WHAT YOU SHOULD DO ::
How many lines below include the word "dimensions"? State that number and nothing else.

DATA PROVIDED ::

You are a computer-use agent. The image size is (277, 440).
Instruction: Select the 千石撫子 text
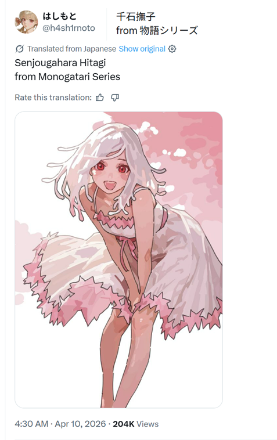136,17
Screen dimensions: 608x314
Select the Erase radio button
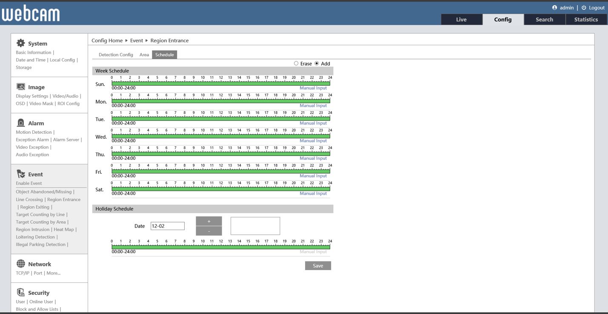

---

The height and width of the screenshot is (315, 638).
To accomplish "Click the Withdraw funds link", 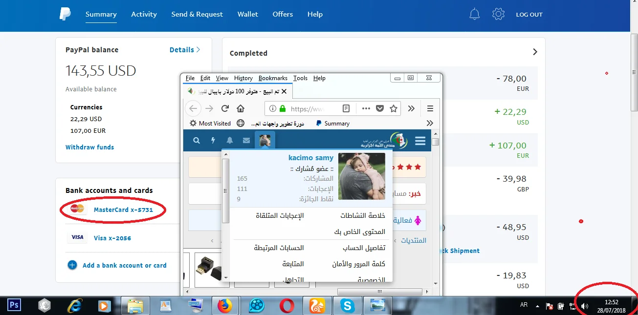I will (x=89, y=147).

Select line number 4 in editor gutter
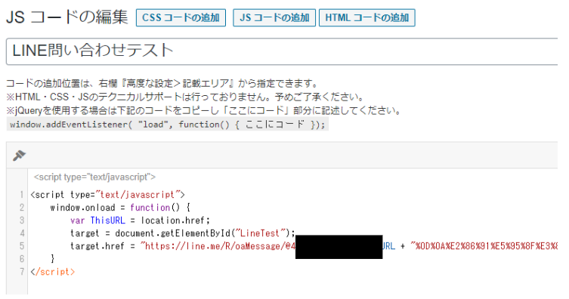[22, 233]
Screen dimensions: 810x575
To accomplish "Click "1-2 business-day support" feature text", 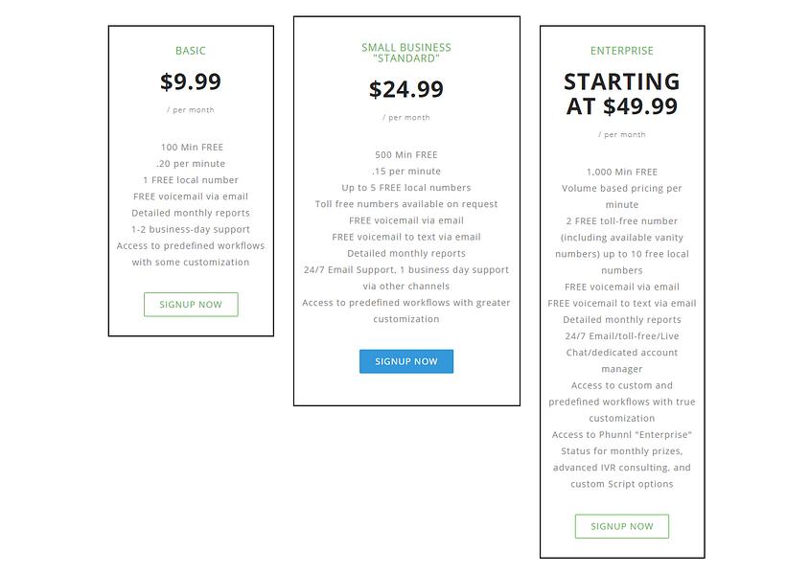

PROBLEM SOLUTION ::
2